[Stored data entries]
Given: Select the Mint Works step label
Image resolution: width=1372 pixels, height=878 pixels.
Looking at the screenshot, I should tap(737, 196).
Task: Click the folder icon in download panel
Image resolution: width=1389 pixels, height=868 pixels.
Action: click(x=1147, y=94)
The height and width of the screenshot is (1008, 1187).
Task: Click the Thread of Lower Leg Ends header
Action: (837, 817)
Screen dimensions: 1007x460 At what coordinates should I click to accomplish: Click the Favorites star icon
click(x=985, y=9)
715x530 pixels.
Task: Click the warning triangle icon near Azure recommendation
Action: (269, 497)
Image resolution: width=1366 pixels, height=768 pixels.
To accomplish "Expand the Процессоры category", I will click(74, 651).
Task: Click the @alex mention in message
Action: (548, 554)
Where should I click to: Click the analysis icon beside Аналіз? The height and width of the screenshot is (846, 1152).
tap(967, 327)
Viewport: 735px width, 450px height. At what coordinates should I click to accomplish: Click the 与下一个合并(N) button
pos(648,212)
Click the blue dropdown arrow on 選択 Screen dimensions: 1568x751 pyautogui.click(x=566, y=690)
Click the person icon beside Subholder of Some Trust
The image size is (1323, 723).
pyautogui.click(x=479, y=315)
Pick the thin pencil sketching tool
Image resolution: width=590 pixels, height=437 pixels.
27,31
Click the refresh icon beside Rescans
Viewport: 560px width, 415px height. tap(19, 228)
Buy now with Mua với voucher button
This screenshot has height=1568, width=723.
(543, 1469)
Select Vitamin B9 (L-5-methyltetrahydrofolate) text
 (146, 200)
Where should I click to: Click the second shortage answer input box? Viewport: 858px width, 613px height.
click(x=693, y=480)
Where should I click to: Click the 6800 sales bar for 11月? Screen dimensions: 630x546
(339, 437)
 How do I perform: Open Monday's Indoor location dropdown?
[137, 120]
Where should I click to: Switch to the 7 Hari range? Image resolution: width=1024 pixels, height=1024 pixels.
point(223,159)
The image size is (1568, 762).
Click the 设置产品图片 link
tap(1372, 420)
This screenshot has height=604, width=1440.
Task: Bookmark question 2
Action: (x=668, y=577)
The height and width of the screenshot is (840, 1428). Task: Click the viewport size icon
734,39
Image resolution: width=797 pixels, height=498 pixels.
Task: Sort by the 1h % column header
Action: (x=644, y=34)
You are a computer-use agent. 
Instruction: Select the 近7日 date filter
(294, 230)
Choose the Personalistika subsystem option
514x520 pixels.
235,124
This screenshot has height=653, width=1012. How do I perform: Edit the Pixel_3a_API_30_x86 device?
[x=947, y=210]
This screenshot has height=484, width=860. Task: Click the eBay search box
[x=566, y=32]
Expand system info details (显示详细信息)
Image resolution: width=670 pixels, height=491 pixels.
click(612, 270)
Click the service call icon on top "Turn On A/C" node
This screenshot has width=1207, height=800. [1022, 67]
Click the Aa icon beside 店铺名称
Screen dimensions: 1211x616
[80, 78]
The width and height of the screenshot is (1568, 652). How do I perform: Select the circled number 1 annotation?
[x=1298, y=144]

[The task]
Nothing before the line containing "The width and" should be repeated; repeat that line and all later lines through the end of the data above, exactly.

[Answer to this problem]
The width and height of the screenshot is (1568, 652). How do I perform: Select the circled number 1 annotation?
[x=1298, y=144]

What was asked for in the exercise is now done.